Lt Col Gonsalves said: “The Governor and Government said ‘look, good idea, however, let’s wait until the national security review’. I understand that — it makes sense, it’s logical, I get it.
“My only comeback to that is that everybody agrees that the Regiment assumes the maritime patrols, so why wait? I would like to have seen it happen.
“In the long run, it’s going to be cheaper to hire soldiers to the job [though] it might take a little bit more money to get it started.”
Allowing soldiers to conduct the patrols would require a change to the law to grant them powers of arrest.
The CO said that amendment could be “bolted-on” to a piece of legislation drafted and tabled in Parliament late last year just before the general election.

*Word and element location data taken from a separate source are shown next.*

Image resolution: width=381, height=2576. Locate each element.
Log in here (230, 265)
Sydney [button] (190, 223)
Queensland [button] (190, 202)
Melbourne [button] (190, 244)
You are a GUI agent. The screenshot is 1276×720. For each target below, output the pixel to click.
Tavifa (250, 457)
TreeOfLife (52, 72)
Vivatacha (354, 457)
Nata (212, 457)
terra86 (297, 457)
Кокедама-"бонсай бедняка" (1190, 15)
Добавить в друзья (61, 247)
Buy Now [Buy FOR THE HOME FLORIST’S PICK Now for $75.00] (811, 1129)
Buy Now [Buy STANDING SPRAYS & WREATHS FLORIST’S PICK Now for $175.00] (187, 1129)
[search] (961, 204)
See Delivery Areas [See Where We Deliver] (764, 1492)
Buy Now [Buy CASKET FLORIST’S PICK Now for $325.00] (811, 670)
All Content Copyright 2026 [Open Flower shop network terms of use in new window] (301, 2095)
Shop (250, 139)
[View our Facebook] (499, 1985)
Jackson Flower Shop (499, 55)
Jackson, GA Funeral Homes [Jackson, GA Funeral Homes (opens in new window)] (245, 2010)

MPs never got the chance to debate or approve the Defence Amendment Act 2012 before the change in Government — and Lt Col Gonsalves said he hoped the new administration would not shelve it.
“The people of Bermuda are crying out for the Regiment to be modernised,” he said. “We revamped the Defence Act and the Governor’s Orders.
“We spent a lot of time and effort and that was submitted to the House [of Assembly] in November 2012. I’m just disappointed it didn’t happen yet.”
The bill would have allowed soldiers to elect to be tried in Magistrates’ Court if they got into trouble at the Regiment.
Fines for failing to turn up for military service would have risen from $900 to $2,000 and the age limit for conscripts would have gone up from 33 to 35 years old.
Public Safety Minister Michael Dunkley told this newspaper: “The Defence Amendment Act 2012 was tabled on the eve of the dissolution of the Legislature for the general election.
“The bill is being reviewed and it is intended that it be tabled in this [parliamentary] session.”
The security and defence review — which is looking at the Regiment, Bermuda Police Service, Bermuda Fire and Rescue Service, HM Customs and the Department of Marine and Ports Services — was discussed at a Government House press conference yesterday.
Mr Dunkley said Government supported the security and defence review “based on the importance of effective internal security and strong border control to our citizens and those who visit our Island”.
He added: “It is the Government’s hope that the review will identify logical synergies and chart a working framework that eliminates any duplication of effort and recommends tasks that best suit the strengths and resources of all.
“One obvious area for consideration is the maritime aspect of our border control.
“There are significant opportunities to strengthen our operations at sea and to increase our interdictive presence in the fight against guns, gangs, drugs and violence.
“It is also important to note that this Government’s commitment to the elimination of conscription is not affected by this review.
“The committee will consider Bermuda’s security needs post-conscription, in keeping with this Government’s promise to grow the full-time component of the Bermuda Regiment.”
Governor George Fergusson said the review would help establish how the organisations can best work together and examine “the joins” between them, to see where they overlap.